= Отрывок =
***
10 октября. Была у меня сегодня Леночка Борисова-Мусатова, с которой мы так славно жили когда-то, в 1908 году, в Palus[504]. Ее жизнь сейчас, вернее быт ее жизни, – яркая иллюстрация советского трагического гротеска. На первый взгляд, не то Гоголь, не то Зощенко, а на самом деле драма. Она замужем, т. е. попросту живет с милым и очень хорошим К.И., живет уже давно. Огласить свои отношения они не могут, т. к. тогда один из них потеряет комнату, их уплотнят в одной. Не будучи научными работниками, они не имеют права на лишнюю площадь. С К.И. жил двоюродный брат, юноша. Юноша вырос, женился, обзавелся ребенком, но выезжать из комнаты брата не желает, некуда. Дальше еще хуже. К.И. техник и чертежник, служит и получает работу на дом. Срочно ему было заказано начертить карту СССР в большом виде, а затем сделать тот же чертеж для брошюры. Работал он несколько ночей подряд. Работу принял корректор, сдал в печать. Брошюра напечатана. По ней делает доклад профессор. И вдруг через месяц из какого-то глухого угла запрос в Наркомсвязь: что вы печатаете? Явная контрреволюция! К.И. в ГПУ. На карте – в словах Сталинград и Ленинград – пропущены буквы р – получается пасквиль и почти ниспровержение государственных основ. Корректор арестован, К.И. тягают в ГПУ, обвинение во вредительстве через печать и угроза высылки[505]. Он лишен отпуска, т. к. взята подписка о невыезде. В это время им предлагают переменить их комнаты на комнаты в Ленинграде, на Литейной, о чем они оба очень мечтали. Пришлось отказаться. Жизнь обоих совсем испорчена. Причем они подозревают, что этот пропуск буквы «р» сделан в типографии умышленно, т. к. после буквы «г» пустое пространство.
***
= Исходные данные =
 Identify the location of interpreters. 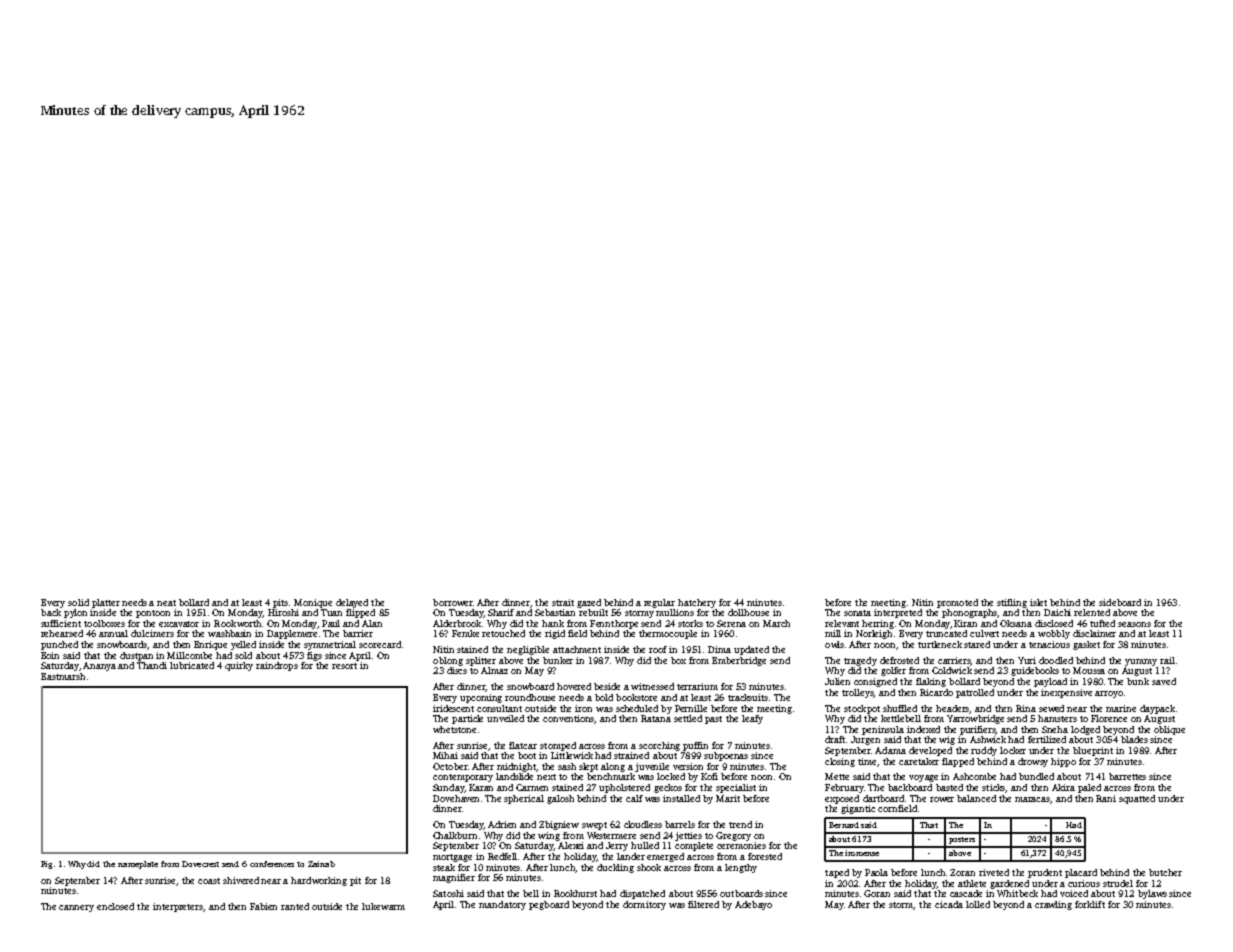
***
= Обязательные задания =
1. Какая буква, по словам отрывка, оказалась пропущена в названиях Сталинград и Ленинград на карте, которую начертил К.И.?
2. Напишите продолжение отрывка из дневника, начав сразу после его последнего предложения.

= Ответы к упражнению =
1. Буква «р».

2.
12 октября. Была на днях в Публичной библиотеке, перечитала все стихи Одоевского, Катенина, переводы Беранже Курочкина, все это для «Декабристов». Удивляюсь Юрию, который не делает этого сам, а бегает теперь по всему свету и жалуется на А.Н. Толстого. Когда я дала А.Н. полный черновик сцены заговора, он тотчас же ее прекрасно сделал, и Юрий этой сценой вполне доволен. Одоевский настоящий и прекрасный поэт. Я нашла у него две строчки, которые, по-моему, могут служить эпиграфом к моей жизни:
Сердце горю суждено,
Сердце на двое не делится[506].
Вчера я служила панихиду в 22-ю годовщину папиной смерти. И как ярко все мне памятно. Мой месяц в Риме. По богатству впечатлений, какой-то насыщенности души Римом мне всегда кажется, что я там прожила не месяц, а год. Вот в Петрозаводске мы прожили около двух лет – темная томительная дыра, грязная, липкая, без времени, час ли, день ли, что-то бесформенное и мучительное.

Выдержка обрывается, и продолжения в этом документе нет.